Cancer prognosis describes how likely it is that a cancer can be treated successfully or cured. It is based on the details of your cancer, as well as your overall health. If you want to understand your personal prognosis, talk with your healthcare team. Your team can walk you through the factors they consider and explain what those mean for you.

Having an invasive ductal carcinoma generally doesn't affect prognosis. This type of cancer has a similar prognosis to the other main type, called invasive lobular carcinoma.

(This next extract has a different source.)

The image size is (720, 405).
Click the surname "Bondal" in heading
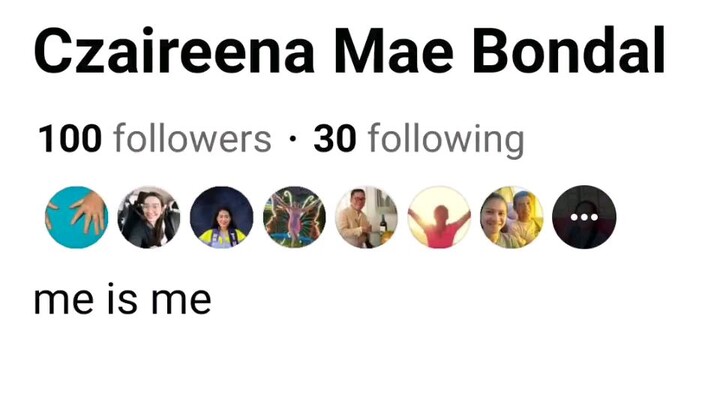coord(568,51)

Things that can affect the prognosis for invasive ductal carcinoma and other breast cancers include:

  • Age at diagnosis. Breast cancer that happens in younger people, such as those 35 and younger, tends to grow more quickly. Breast cancer diagnosed at a later age, such as after menopause, tends to have a better prognosis.
  • Cancer grade. Grade 1 and 2 cancers tend to grow more slowly and have a better prognosis than grade 3 cancers.
  • HER2 status. Cancer cells that make extra HER2 tend to grow faster. But there are many treatments that target HER2. Because treatment is so effective, having a HER2-positive breast cancer gives a better prognosis.
  • Hormone receptor status. Cancer cells that don't have receptors for the hormones estrogen and progesterone have fewer treatment options because these cancers don't respond to estrogen blocker therapy. If the cancer is hormone receptor positive, the prognosis is better. Researchers are studying new treatment options for hormone receptor negative cancers.
  • The size of the cancer in the breast. A small cancer may be easier to remove completely and have a lower risk of spreading, so it has a better prognosis.
  • Whether the lymph nodes contain cancer. Cancer that spreads to the lymph nodes has a higher risk of spreading to other parts of the body. If the cancer hasn't spread to the lymph nodes, the prognosis is better.

What you can do

After treatment, healthcare professionals often recommend making healthy choices that are good for anyone who wants improved health: Eat a balanced diet, exercise, maintain a weight that's healthy for you and limit the amount of alcohol you drink. For people with breast cancer, these healthy choices also might lower the risk of recurrent breast cancer.

Try to:

  • Avoid alcohol. Research links drinking alcohol to a higher risk of breast cancer, but it's not clear whether alcohol raises the risk of the cancer coming back. If you choose to drink alcohol, limit how often you drink and keep the amount small. For overall health, drink one or fewer drinks a day. Do not drink every day. The less you drink, the better.
  • Follow a healthy diet. Choose a diet that's rich in fruits, vegetables and whole grains. Limit how much red meat, processed meat and sugar you eat.
  • Stay active. Aim to exercise most days of the week. If you don't exercise regularly, get your healthcare professional's OK first. Start out with short sessions of an activity you enjoy and build up the amount of exercise over time.
  • Strive for a healthy weight. Ask your healthcare professional what weight is healthy for you. If your weight is healthy, work to maintain it. If you need to lose weight, aim to do so slowly. Start by making healthy choices, such as eating fewer calories, moving more and sitting less.

Talk with your healthcare team about other things you can do to lower your risk of recurrence. Also follow your care team's advice on follow-up exams and tests after you finish cancer treatment.